Monumenti illuminati in tutta la provincia e una grande festa di preghiera e speranza al Moscati di Avellino per i nati prematuri, nel giorno a loro dedicato. Una messa speciale e carica di significato quella officiata oggi dal vescovo di Avellino Monsignor Arturo Aiello, dedicata a Giuseppe Moscati, santo in camice bianco in occasione delle sue celebrazioni e che si è conclusa con la benedizione di decine di bimbi nati prematuri. L’ha voluta impartire il Vescovo per guardare e poter accarezzare i piccoli guerrieri, che nonostante siano nati prima del tempo hanno lottato per la vita, valore supremo della spiritualità cristiania. “Si è sempre impreparati alla vita, abbiamo bisogno di sostegno non solo alla nascita, ma fino a quando non riusciamo a trovare in noi stessi la forza per affrontare la fragilità del vivere”. Il Vescovo Aiello in occasione della Giornata Mondiale della Prematurità all’Azienda Ospedaliera San Giuseppe Moscati, ha voluto incontrare le famiglie e i bambini in un grande e corale abbraccio, pregando per questi piccoli e straordinari bambini. Storie, volti, racconti e nuovi legami. Sono tanti i genitori che si sono ritrovati dopo essersi conosciuti proprio durante le lunghe e complesse degenze dei propri figli. Una mattinata speciale che si è aperta nella cappella dell’ospedale per una messa in onore di San Giuseppe Moscati. Affollatissima la funzione ha emozionato tutto per le parole del Vescovo che ha saputo ancora una volta arrivare dritto al cuore dei fedeli. Poi il monsignore ha deciso di incontrare i bambini, salutarli con una benedizione carica d’amore.
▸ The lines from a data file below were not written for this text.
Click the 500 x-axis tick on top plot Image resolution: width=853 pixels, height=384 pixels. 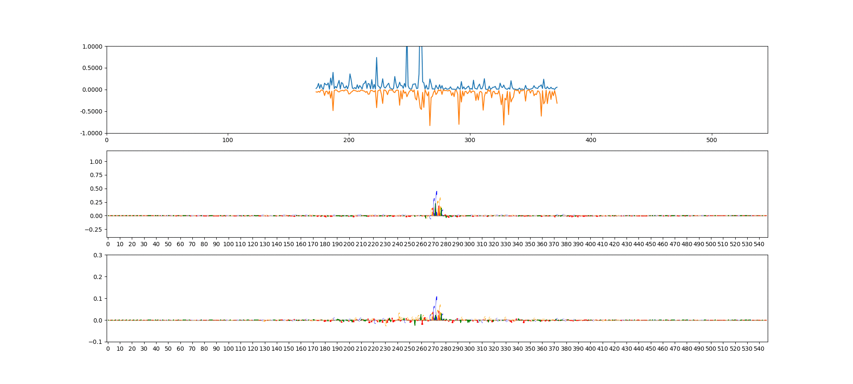(x=712, y=140)
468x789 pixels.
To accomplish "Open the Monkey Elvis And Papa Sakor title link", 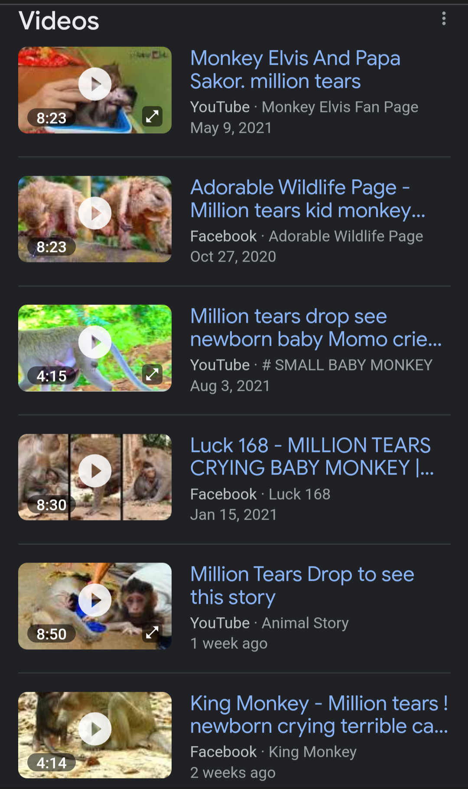I will coord(295,70).
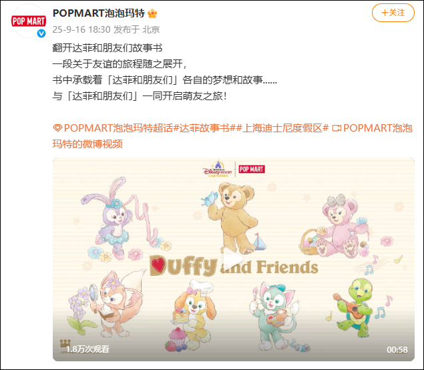Click the crown member icon beside the username
Screen dimensions: 424x370
(152, 13)
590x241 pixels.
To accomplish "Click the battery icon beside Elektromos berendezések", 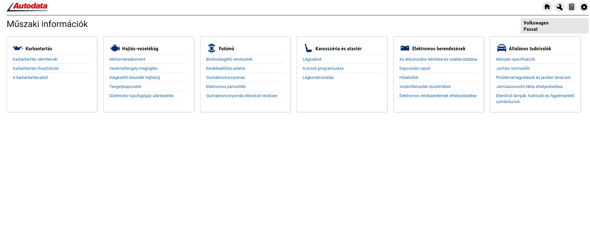I will [405, 48].
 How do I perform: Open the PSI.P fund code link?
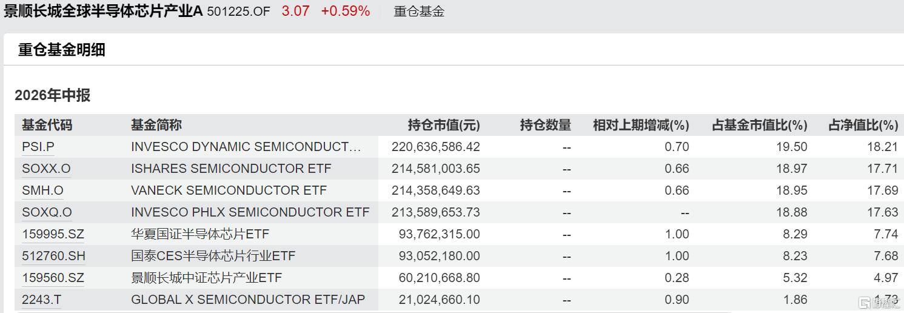coord(38,147)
“Oggi è un giorno speciale - spiega Sabino Moschella responsabile dell’U. O. Patologia Neonatale Tin del Moscati -. Abbiamo vissuto una grandissima emozione nel rivedere tutti i piccolini e i genitori con cui abbiamo condiviso gioie ansie ed emozioni. Per tutti noi questo rappresenta una grande voglia di fare sempre di più per i piccoli. Sono dei bimbi straordinari, dei lottatori, dei piccoli grandi guerrieri, che riescono ad insegnarci il coraggio, la forza e l’amore per la vita”. Melissa, Vincenzo sono due di loro. Ad agosto sono nati prematura e i genitori oggi dopo delle settimane difficili si sono ritrovati per la speciale occasione.
“Noi, genitori dei prematuri, ci diamo forza, ci diamo coraggio. Siamo riusciti a superare questo momento insieme, ed è bello oggi poter sorridere insieme”. Il vescovo scherzosamente nell’incontrare le famiglie ha spiegato: “Sono un esempio straordinario del senso vero della vita - ha detto il vescovo -. Le difficoltà consolidano la forza, il corpo. Questi bambini sono un po’ maestri ci aiutano ad avere grinta. Un bimbo prematuro deve arrampicarsi sull’albero della vita tra maggiori di difficoltà. Anche in vista del Natale dobbiamo avere una speranza in più. Questo è il senso dell’avvento del Natale, che oggi ci piace ricordare proprio sulla scorta dello straordinario esempio di questi piccini. Ci insegnano a vivere continuamente . C’è bisogno di riprendere il gusto della vita. Ce lo insegnano loro, i più piccoli”.
Visibilmente emozionato il manager del Moscati, Renato Pizzuti, che ha fatto uno speciale augurio ai piccini e alle loro famiglie. Presente anche il sindaco di Avellino, Gianluca Festa, che ha ricordato come le storie dei nati prematuri rappresentino l'amore più autentico per la vita. Dello stesso parere anche il primario di pediatria Vitale, che ha voluto ricordare come proprio i più piccoli riescano a dimostrare sempre, nelle delicate fasi di degenza, uno straordinario coraggio e determinazione.